Removing Bike Pedals: A Step-by-Step Guide on Removing and Installing Bike Pedals
Knowing how to change bike pedals correctly is essential to owning a bike. The reasons you may want to change yours include if you’re going to try out clipless pedals, pack your bike for travel, or set up one you bought online.
Removing bike pedals is straightforward, so long as you follow some basic advice to do the job correctly, and it may require a lot of force. Likewise, installation isn’t too difficult but requires closer attention due to the design of bike pedal threads.
Tools Required for Changing Bike Pedals
Ideally, you want a hex key or wrench with a long handle that will allow you to get enough leverage if the pedals are very tight, which usually happens if they haven’t been removed in a long time.

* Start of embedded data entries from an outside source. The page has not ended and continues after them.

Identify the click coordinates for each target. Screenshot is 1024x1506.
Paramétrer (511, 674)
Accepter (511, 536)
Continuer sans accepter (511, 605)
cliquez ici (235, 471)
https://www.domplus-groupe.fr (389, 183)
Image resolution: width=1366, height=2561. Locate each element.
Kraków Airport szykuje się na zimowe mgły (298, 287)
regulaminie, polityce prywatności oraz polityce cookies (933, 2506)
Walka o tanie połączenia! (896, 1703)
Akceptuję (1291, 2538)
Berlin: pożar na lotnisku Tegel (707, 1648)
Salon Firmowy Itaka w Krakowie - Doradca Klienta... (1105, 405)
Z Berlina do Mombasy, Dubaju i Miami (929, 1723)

Bike pedal threads are unusual and can cause much confusion for cyclists.
The reason for this is that the threads are opposing, meaning that the drivetrain side pedal follows the standard: turn left to loosen, turn right to tighten; the non-drivetrain side turns left to tighten, right to loosen. Although it doesn’t sound complicated as it is written, it can feel quite counterintuitive when you’re doing it.
The easiest way to remember how pedal threads work: both pedals tigthen by turning forward (toward the front of the bicycle) and loosen by turning backward (toward the back of the bicycle).
Another way to remember how to remove bike pedals is to place your tool on the nut or in the hex slot on either side. Then, pedal the cranks forward while keeping the tool stationary, and the pedals will loosen.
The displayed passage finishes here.